But rewind time, back when I had failed. My company wasn't doing so hot, no sales, twitter was pretty much naked, Tumblr was just looking oh so depressing and of course on Facebook it felt like everyone had me hidden on their news feed. I didn't get invited to the parties, I didn't get text messages from anyone asking me of my whereabouts, hell even at the bar, the bartenders just seemed annoyed I was there. People are groupies.

But the skills and mindset I have when I am successful was the same skills and mindset I had when I failed. People don't get that, many entrepreneurs fail because either the time isn't right, or we just ran out of resources to tap to keep business going.

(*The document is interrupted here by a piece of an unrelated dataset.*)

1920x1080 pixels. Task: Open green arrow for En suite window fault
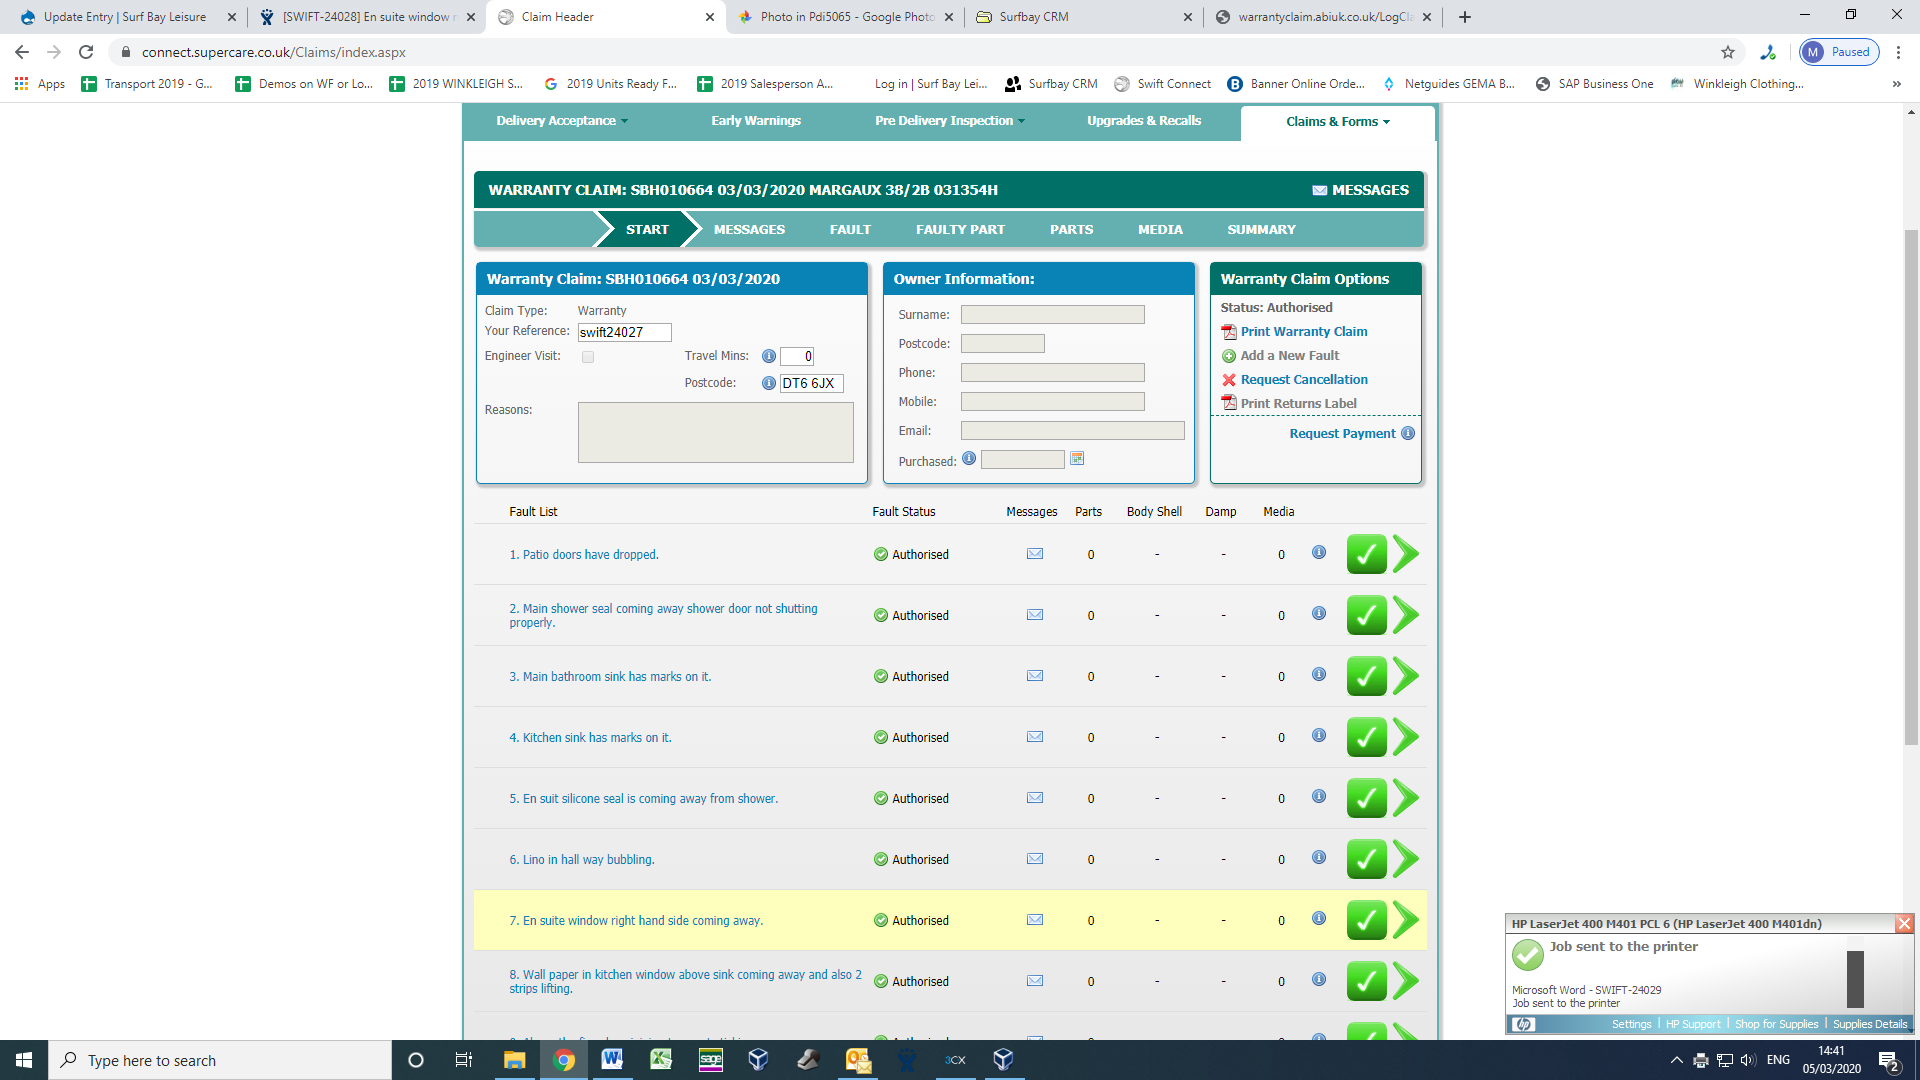[1406, 920]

It's rarely because they didn't know what they were doing. A real entrepreneur will always know what he/she is doing and what he/she needs to do next. It's the resources that typically hinders us.

So when people ask me for advice on their business or how to do things, they're asking the successful me: The me with the gold watch, the LV accessories, and fat wallet. Not the failure me: The bearded man who's too depressed to shave, who spent 12 hours a day researching on how I failed, with less than $100 in my bank.

I'm still the same person and always will be, whether I am rolling in the dough or when I am broke. Difference is, the failure me is stronger and smarter and more hungry, the successful me is teetering on complacent, well fed, comfortable and at times, lazy. Listen to the failure me when you ask questions, not the successful me. Failure me is in the lab, researching, learning new skills, constantly researching, the successful me is on the way to the beach, rounding the night at the bar with a $400 tab. Those who have failed typically give the best advice, they know more about what works and what doesn't, successful folks typically only know what works, that's just half the battle.

I am glad I failed once before, will I fail again? Probably, I don't care, because every time I fail, I just get sharper and more skilled and talented at many things, every time I succeed, I'm typically really good at one thing. I will succeed again, I have already, I am trying to see how many times I can succeed in a row, and for the groupies: a six figure income does not mean success, success means your idea is executed properly to wear your customers are benefiting from whatever it is you created while generating any kind of income while doing it.

Don't be a groupie and miss out on some good advice, listen to both successful people and failures, they both have the same skills and talents that got them where they are.